Recently introduced OVS feature allows userspace to set multiple
sockets for upcall processing for given vport. This adds fairness by
separating upcall from different flows to a socket. Userspace process
upcall from these sockets in round-robin fashion. This helps to avoid
one port monopolize upcall communication path.

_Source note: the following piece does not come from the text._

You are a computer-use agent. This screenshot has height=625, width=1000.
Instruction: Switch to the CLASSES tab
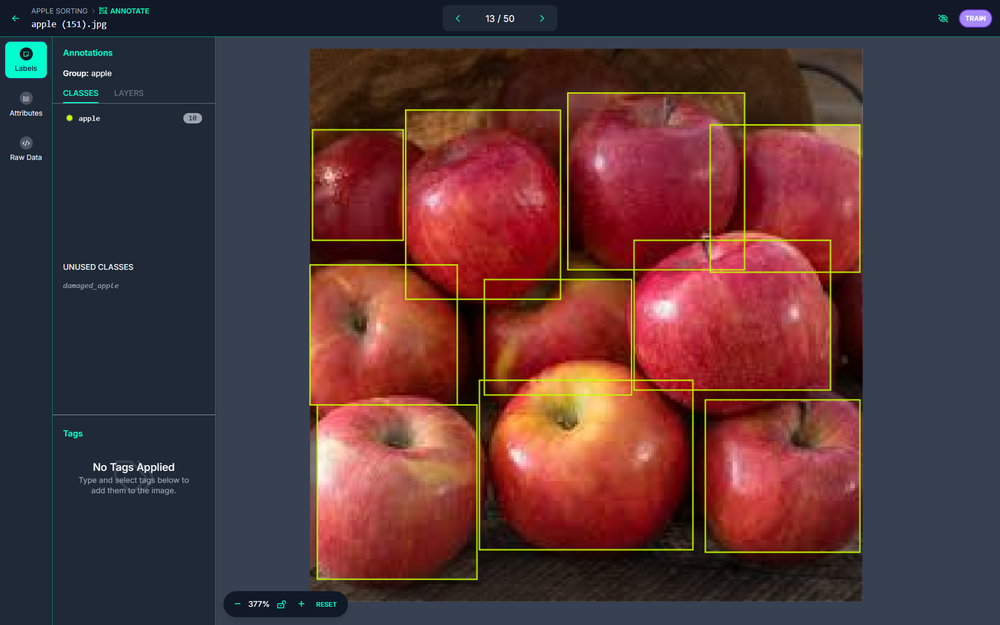tap(80, 93)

I agree there is scope for improving DoS defense and we will keep
working on this issue.
It took us two decades, but we ripped out the ipv4 routing cache
because external entities could provoke unreasonable worst case
behavior in routing lookups.

With openvswitch you guys have a unique opportunity to try and design
all of your features such that they absolutely can use scalable
datastructures from the beginning that provide reasonable performance
in the common case and precise upper bounds for any possible sequence
of incoming packets.

New features tend to blind the developer to the eventual long term
ramifications on performance.  Would you add a new feature if you
could know ahead of time that you'll never be able to design a
datastructure which supports that feature and is not DoS'able by a
remote entity?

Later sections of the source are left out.